Wild Columbine - Aquilegia Canadensis
Wild columbine (Aquilegia canadensis) is a native North American perennial wildflower known by several common names, including Eastern red columbine, American columbine, and Canada columbine. It belongs to the Ranunculaceae family and is found in various parts of North America, including the eastern United States and Canada.
Wild columbine is known for its distinctive nodding and red- and yellow-spurred flowers, which resemble the shape of a bird in flight. These flowers are typically 1-2 inches long and have a unique and attractive appearance. The spurred shape of the flowers serves as a landing pad for pollinators, like hummingbirds and long-tongued bees, which are attracted to the nectar produced by the plant.
The plant's leaves are compound and deeply lobed, with a bluish-green color. Wild columbine can grow in various habitats, including open woodlands, rocky slopes, and meadows. It prefers well-drained, sandy, or loamy soils and can grow well in partial shade and full sun.
Wild Columbine for sale at Perennial Co Nursery.
Wild columbine is a favorite of gardeners and native plant enthusiasts, and it is sometimes cultivated for use in landscaping and gardens, where it attracts pollinators and adds a splash of color to the landscape.
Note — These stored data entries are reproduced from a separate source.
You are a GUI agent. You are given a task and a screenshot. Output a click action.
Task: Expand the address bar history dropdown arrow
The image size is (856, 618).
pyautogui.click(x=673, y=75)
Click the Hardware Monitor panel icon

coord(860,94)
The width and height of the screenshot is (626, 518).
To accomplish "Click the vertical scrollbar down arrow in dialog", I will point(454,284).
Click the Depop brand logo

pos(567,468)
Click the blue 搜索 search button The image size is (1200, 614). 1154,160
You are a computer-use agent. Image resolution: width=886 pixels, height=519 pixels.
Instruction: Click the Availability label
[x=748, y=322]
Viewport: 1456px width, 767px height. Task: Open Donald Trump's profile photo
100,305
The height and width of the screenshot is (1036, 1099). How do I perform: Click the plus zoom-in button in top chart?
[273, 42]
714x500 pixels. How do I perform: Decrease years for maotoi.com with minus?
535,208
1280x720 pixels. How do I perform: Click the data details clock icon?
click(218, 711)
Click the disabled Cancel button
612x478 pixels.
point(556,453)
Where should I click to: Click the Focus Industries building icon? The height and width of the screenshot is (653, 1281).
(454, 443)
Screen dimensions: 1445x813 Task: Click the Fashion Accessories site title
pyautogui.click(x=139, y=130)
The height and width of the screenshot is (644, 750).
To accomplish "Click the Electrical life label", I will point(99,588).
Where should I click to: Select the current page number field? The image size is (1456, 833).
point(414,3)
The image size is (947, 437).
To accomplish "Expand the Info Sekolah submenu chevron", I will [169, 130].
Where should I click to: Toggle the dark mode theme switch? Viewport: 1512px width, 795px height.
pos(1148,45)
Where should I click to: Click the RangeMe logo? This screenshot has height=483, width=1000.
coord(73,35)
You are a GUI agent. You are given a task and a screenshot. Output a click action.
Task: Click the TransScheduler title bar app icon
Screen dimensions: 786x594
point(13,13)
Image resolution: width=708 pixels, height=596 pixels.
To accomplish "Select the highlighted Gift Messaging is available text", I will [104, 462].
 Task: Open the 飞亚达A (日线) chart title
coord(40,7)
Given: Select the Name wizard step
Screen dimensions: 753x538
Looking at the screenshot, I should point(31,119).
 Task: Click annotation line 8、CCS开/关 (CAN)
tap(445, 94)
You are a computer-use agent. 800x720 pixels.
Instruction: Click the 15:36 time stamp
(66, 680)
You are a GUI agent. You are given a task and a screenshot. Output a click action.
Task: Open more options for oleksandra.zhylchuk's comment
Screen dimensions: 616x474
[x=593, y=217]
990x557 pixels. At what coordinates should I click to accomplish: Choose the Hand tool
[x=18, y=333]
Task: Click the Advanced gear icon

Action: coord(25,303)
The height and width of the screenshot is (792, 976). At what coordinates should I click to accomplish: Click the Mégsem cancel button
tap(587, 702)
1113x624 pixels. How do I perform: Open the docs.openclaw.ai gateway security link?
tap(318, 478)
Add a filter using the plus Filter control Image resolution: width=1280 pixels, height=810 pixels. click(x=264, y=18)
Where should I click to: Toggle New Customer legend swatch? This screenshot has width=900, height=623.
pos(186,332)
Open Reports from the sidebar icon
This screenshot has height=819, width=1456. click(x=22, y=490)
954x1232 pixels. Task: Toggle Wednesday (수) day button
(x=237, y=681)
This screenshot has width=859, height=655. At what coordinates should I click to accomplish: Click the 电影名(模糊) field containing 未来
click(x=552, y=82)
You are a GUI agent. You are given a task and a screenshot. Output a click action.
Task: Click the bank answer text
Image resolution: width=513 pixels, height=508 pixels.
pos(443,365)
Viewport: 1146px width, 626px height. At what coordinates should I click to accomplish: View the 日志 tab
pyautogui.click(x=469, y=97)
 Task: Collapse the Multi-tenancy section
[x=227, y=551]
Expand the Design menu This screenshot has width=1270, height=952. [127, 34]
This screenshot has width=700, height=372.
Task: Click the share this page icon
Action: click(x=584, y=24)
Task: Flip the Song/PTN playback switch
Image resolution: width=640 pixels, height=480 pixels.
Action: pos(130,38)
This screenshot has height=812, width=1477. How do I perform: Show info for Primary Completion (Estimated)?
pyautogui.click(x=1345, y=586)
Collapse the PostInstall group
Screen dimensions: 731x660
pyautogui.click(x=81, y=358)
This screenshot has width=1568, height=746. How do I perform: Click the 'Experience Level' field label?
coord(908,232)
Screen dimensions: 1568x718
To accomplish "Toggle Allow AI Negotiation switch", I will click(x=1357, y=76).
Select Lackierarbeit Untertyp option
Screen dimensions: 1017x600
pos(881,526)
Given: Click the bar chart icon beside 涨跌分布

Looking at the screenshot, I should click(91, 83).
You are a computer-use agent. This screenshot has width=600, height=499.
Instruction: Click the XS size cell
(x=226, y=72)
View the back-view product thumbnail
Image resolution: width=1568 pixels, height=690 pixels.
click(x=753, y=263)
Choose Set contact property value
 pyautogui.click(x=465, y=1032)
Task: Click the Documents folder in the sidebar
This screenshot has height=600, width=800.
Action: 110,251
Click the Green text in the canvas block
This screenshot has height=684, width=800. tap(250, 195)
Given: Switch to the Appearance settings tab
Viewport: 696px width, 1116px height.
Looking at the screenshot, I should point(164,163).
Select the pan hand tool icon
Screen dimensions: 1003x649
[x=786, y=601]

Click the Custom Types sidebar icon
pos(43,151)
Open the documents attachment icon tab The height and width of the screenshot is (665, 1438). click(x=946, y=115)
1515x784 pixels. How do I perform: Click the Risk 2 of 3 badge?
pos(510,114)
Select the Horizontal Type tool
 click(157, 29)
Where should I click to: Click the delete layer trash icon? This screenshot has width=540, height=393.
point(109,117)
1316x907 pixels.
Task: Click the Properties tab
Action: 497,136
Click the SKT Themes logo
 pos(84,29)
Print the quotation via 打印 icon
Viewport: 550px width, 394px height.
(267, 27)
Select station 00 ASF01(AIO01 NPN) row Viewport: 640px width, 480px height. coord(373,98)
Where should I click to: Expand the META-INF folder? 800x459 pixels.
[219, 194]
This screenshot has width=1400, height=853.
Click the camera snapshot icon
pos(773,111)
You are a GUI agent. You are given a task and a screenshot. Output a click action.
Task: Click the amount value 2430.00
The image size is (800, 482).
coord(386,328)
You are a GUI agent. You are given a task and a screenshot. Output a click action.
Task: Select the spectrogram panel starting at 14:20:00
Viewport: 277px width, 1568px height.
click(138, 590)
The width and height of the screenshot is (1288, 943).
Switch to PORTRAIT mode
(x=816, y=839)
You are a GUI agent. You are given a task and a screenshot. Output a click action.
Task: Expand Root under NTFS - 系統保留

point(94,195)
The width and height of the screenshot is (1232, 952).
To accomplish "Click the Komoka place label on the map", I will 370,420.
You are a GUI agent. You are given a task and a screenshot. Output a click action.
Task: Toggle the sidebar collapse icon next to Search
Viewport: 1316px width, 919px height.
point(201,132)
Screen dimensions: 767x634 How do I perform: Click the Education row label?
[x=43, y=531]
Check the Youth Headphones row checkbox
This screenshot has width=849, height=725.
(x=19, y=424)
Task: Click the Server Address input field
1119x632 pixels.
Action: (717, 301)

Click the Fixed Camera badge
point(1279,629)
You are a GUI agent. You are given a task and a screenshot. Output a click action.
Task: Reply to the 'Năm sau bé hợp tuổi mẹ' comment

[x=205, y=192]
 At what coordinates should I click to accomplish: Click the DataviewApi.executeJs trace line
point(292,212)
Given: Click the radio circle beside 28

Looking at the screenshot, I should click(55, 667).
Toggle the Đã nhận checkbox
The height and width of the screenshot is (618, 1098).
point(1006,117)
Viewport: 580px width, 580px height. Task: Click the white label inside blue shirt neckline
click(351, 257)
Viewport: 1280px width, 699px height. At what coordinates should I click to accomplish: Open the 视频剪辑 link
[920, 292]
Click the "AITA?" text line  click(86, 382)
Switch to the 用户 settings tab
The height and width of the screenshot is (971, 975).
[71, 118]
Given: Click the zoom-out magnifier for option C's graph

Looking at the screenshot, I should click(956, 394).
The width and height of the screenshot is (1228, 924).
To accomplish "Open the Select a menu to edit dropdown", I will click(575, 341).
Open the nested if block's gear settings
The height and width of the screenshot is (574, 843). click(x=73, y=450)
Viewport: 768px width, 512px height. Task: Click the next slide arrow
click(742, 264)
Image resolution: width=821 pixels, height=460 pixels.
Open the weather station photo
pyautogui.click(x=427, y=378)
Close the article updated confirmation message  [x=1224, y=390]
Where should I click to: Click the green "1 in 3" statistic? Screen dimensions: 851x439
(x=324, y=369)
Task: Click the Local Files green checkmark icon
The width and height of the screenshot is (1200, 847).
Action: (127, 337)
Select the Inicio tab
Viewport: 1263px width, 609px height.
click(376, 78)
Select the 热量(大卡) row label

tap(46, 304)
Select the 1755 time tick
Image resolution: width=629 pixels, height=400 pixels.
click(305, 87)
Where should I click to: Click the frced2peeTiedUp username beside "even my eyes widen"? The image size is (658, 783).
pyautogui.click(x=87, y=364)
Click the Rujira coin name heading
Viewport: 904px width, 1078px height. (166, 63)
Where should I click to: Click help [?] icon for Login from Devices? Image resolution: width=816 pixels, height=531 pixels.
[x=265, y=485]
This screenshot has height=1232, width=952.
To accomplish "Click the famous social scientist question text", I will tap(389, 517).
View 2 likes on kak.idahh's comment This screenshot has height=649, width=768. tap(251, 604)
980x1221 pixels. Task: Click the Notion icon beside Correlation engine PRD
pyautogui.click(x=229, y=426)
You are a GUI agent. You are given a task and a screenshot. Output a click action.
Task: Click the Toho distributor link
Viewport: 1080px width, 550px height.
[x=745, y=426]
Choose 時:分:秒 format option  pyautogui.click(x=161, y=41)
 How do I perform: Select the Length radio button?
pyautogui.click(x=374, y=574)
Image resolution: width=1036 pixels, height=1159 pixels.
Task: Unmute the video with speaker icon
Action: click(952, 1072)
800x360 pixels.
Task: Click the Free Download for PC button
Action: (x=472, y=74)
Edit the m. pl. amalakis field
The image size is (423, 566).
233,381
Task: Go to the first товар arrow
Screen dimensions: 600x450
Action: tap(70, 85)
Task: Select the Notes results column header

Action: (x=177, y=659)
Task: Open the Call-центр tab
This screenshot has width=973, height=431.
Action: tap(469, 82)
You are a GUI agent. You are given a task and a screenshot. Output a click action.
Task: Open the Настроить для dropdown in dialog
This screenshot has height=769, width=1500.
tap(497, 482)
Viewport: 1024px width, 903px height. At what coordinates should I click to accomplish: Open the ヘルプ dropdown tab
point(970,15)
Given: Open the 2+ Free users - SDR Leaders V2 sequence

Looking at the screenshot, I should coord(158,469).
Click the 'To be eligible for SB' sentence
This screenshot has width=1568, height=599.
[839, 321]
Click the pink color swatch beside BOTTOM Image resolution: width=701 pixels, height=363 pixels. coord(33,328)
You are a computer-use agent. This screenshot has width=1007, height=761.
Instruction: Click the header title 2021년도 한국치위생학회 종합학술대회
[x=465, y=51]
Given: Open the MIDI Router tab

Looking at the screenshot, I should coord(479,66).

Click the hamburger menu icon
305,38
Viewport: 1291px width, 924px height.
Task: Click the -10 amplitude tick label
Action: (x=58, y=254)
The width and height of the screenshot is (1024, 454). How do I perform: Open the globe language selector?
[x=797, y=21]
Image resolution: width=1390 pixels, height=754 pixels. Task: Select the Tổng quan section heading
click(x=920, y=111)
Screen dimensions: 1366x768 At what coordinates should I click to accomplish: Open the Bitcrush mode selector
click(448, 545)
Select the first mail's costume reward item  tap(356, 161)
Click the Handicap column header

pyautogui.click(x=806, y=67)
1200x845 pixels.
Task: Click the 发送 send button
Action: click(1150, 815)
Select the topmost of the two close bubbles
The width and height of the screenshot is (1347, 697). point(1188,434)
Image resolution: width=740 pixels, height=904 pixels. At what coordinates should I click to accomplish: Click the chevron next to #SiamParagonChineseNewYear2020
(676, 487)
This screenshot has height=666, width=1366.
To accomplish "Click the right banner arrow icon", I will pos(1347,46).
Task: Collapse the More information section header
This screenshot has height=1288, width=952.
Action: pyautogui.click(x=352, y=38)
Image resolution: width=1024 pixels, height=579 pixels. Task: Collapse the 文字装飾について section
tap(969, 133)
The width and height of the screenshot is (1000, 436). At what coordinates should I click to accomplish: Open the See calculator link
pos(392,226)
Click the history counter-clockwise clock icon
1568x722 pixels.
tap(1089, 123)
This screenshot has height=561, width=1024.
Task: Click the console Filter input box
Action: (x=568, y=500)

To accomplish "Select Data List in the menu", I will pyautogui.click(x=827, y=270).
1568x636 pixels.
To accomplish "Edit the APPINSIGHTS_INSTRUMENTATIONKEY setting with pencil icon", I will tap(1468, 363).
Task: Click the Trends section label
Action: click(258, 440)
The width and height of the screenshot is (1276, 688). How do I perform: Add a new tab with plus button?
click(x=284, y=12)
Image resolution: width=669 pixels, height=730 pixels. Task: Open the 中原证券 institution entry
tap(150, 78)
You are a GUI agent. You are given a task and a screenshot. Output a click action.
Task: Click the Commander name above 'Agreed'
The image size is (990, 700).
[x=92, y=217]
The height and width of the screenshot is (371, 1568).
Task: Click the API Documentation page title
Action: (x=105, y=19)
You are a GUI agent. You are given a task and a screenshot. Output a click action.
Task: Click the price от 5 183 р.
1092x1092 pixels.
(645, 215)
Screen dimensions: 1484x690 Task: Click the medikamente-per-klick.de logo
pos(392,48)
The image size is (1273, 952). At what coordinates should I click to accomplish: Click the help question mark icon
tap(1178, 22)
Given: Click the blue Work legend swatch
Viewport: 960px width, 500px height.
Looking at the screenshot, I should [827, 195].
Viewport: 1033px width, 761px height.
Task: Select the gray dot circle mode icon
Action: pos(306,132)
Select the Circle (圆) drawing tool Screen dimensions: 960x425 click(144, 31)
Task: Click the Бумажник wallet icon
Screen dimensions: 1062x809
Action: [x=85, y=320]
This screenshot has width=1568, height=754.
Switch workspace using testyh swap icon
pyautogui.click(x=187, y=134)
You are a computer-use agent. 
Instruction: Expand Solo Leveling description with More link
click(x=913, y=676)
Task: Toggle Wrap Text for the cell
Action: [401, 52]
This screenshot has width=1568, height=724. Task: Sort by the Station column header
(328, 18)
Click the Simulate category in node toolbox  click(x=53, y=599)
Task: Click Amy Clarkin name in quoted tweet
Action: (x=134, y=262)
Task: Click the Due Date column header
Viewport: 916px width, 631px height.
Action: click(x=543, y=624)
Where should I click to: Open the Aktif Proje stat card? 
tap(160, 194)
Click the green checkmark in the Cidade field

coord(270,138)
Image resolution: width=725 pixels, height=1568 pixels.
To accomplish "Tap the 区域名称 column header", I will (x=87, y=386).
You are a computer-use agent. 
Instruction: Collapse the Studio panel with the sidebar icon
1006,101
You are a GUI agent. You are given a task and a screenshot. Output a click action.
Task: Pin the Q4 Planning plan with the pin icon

It is a short-lived perennial that readily self-seeds, making it a low-maintenance addition to naturalized areas. If you're interested in growing wild columbine in your garden, you can collect seeds from existing plants or purchase them from native plant nurseries.
In the wild, wild columbine is important in supporting native pollinators and wildlife. It is a valuable nectar source for hummingbirds and certain bees, and birds consume its seeds. Additionally, some Native American tribes historically used wild columbine for medicinal purposes.
Please note that when considering planting native species like wild columbine in your garden, it's essential to ensure they are sourced and grown responsibly to protect natural populations and maintain genetic diversity.
- Dig a hole that's the same depth as the container the plant is in and slightly wider to accommodate the root ball.
- Ensure the plant's crown is even with the soil surface.
- Backfill the hole with soil, patting it down gently to remove air pockets.
- Water newly planted wild columbine thoroughly to settle the soil around the roots.
- Afterward, water the plant consistently, especially during drought periods, to keep the soil moist but not soaked. Wild columbine prefers slightly wet conditions.
- Apply a layer of mulch, such as pine needles or wood chips, around the bottom of the plant to help ensure soil moisture and suppress weeds.
- Wild columbine is a low-maintenance plant. It will readily self-seed, creating new plants, and can form attractive colonies.
- Deadhead spent blossoms if you want to prevent self-seeding, but allow some seed pods to mature to encourage new plants.
- In late fall or early spring, you can cut back the plant to the ground to encourage fresh growth.
- Pest and Disease Control:
- Wild columbine is generally not highly susceptible to pests or diseases, making it a relatively trouble-free plant. However, keeping the area around the plant clean can help prevent problems.